1935 novel by Ellery Queen

The Spanish Cape Mystery (subtitled A Problem in Deduction) is a novel that was written by Ellery Queen as the ninth book of the Ellery Queen mysteries. Published in April in hardcover by Frederick A. Stokes, it also appeared as a "complete, book-length novel" in the April 1935 issue of Redbook.

==Plot summary==
The story begins with a pretty young heiress and her uncle seated outside their summer home on Spanish Cape, escaping the guests at her parents' house party. Suddenly a one-eyed giant bursts onto the scene and kidnaps them, misidentifying the uncle as John Marco, a house guest. The giant removes them both, ties the heiress to a chair in an empty neighbouring home, and disappears with the uncle. Ellery Queen and a friend arrive at the neighbouring home in the morning and release the heiress, but by the time they can return her to her home, Marco has been found on the terrace, strangled, and nude except for an enveloping opera cape.
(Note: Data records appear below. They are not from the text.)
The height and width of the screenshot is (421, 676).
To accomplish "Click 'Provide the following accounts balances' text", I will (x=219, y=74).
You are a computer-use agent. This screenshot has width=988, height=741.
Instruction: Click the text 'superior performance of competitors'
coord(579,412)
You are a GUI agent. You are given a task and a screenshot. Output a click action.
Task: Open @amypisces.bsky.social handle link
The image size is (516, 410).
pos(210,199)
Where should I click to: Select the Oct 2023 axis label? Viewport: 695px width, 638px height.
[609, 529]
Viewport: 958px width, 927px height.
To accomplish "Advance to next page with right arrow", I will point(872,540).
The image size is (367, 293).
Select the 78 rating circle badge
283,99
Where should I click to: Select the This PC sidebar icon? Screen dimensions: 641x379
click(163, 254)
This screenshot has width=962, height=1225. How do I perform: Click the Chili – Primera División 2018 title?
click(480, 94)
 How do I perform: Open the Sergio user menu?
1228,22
The house party and the household contain many people who had good reason to want the victim out of the way, some because he was blackmailing them. As Ellery is investigating the crime, another household member commits suicide out of sheer desperation at the potential revelation of a dreaded secret. By the time the uncle escapes his captor and swims to shore, Ellery is ready to reveal the identity of the murderer and the reason for the victim's nudity in a dramatic final scene.

==Literary significance and criticism==
(See Ellery Queen.)

This novel was the ninth in a long series of novels featuring Ellery Queen, and the last to contain a nationality in the title.
The introduction to this novel contained a detail which is now not considered part of the Ellery Queen canon. The introduction is written as by the anonymous "J.J. McC.", a friend of the Queens. Other details of the lives of the fictional Queen family contained in earlier introductions have now disappeared and are never mentioned again. The introductory device of "J.J. McC." disappears after the novel following this one, Halfway House—though a character named "J.J.," a "Judge McCue," appears as a friend of the Queens in the much later novel Face to Face.

The "nationality" mysteries had the unusual feature of a "Challenge to the Reader" just before the ending is revealed—the novel breaks the fourth wall and speaks directly to the reader. This is the final instance of the challenge. "For years now I have been challenging my readers to solve my cases by the exercise of close observation, the application of logic to the winnowed facts, and a final correlation of the individual conclusions... Technically there are no snags. The facts are all here at this point... Can you put them together and logically place your finger on the one and only possible murderer?"

"A fair example of the chat and comment that enliven the Queen cases for some and make them a trifle too rich for others."

==Film, TV or theatrical adaptations==
This was the first novel from which an Ellery Queen film was made, and in the same year as its publication. The 1935 film The Spanish Cape Mystery, with Donald Cook as Ellery Queen and Guy Usher as Inspector Queen, was only moderately faithful to the book. It eliminated the nudity angle, with the murder victim found wearing swim trunks under his cape.